Leon Angelo Serafim (born May 23, 1945) is a retired American academic. He is a Japanologist, historical linguist, and professor emeritus of the University of Hawaiʻi at Mānoa.

Serafim is credited with coining the term "Japonic languages", now widely accepted among linguists, to identify the language family of which Japanese and the Ryukyuan languages are members.

==Early life==
Serafim earned a B.A. in Oriental Languages at the University of California, Berkeley in 1968, followed by an M.A. in East Asian Languages at University of Hawaiʻi at Mānoa in 1976. His Ph.D. in Linguistics was conferred by Yale University in 1984.

==Career==
Serafim was a member of the faculty of the Department of East Asian Languages and Literatures at the University of Hawaiʻi at Mānoa for many years, and was associated with the University's Center for Japanese Studies.

Serafim was the founding Director of the Center for Okinawan Studies.

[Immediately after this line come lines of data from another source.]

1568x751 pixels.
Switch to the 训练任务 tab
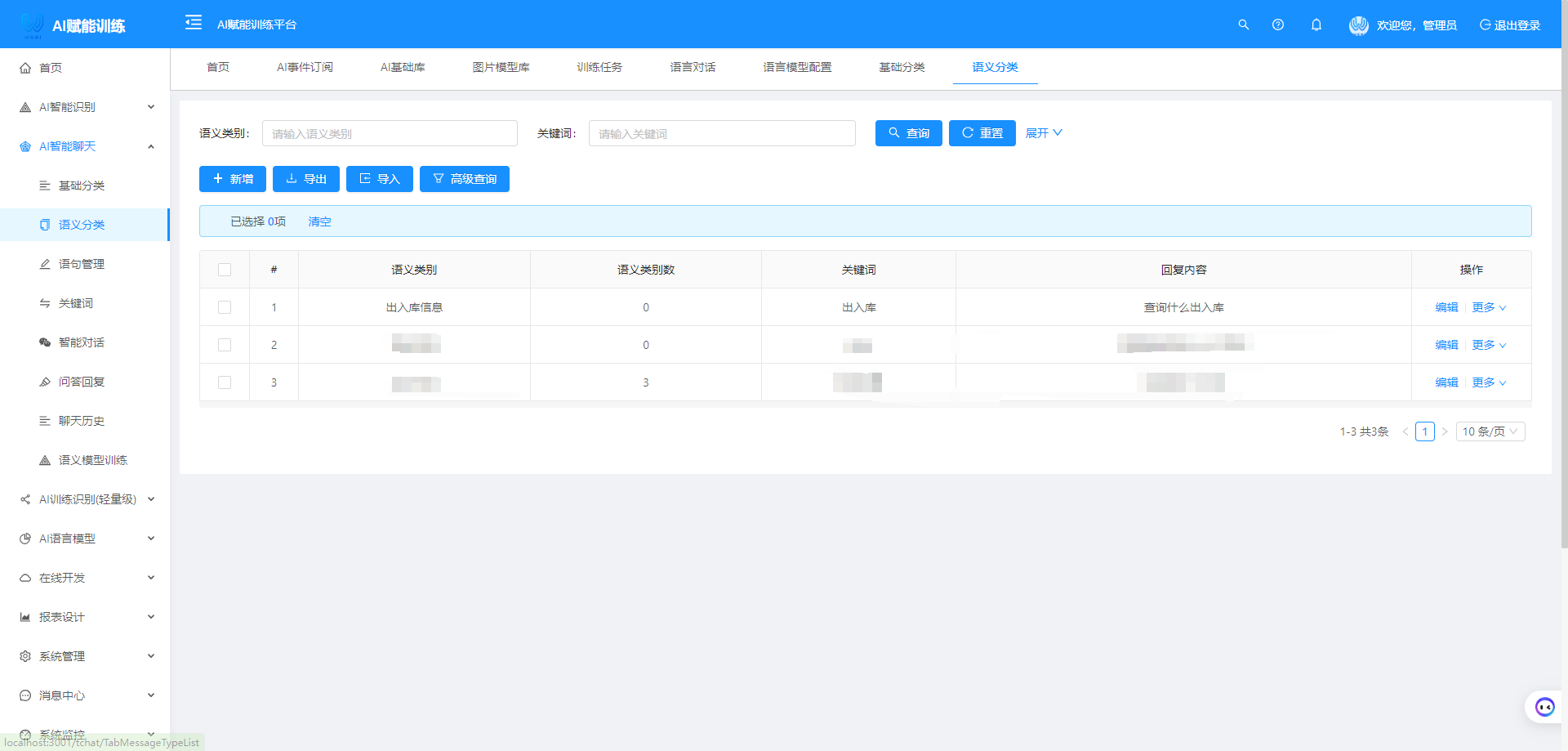tap(599, 67)
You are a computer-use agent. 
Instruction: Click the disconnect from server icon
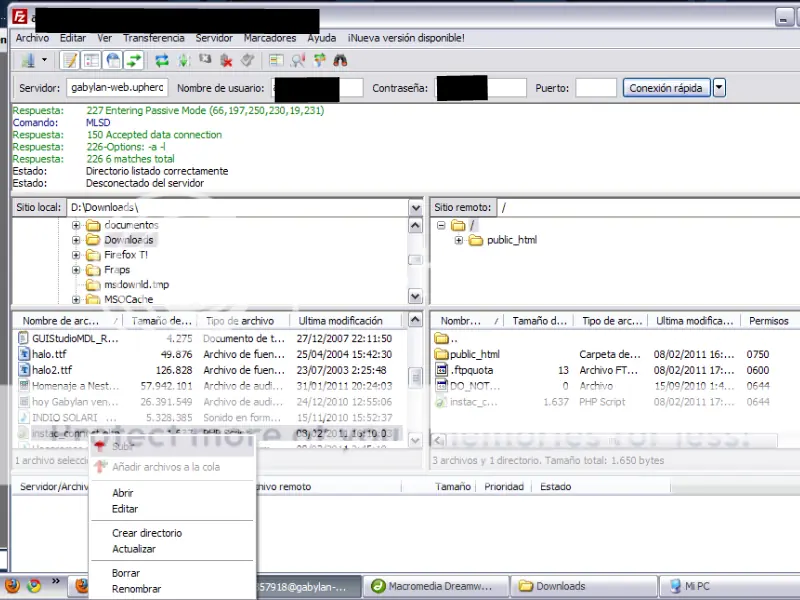227,61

His on-going research investigates the relationship of changes in language, culture, and demography of the Ryukyus.

==Selected works==
In a statistical overview derived from writings by and about Leon Serafim, OCLC/WorldCat encompasses roughly 6 works in 10+ publications in 2 languages and 100 library holdings.

- Shodon: the Prehistory of a Northern Ryukyuan Dialect of Japanese (1984)
- Early Japanese Vocalism and Vowel Concord (1976)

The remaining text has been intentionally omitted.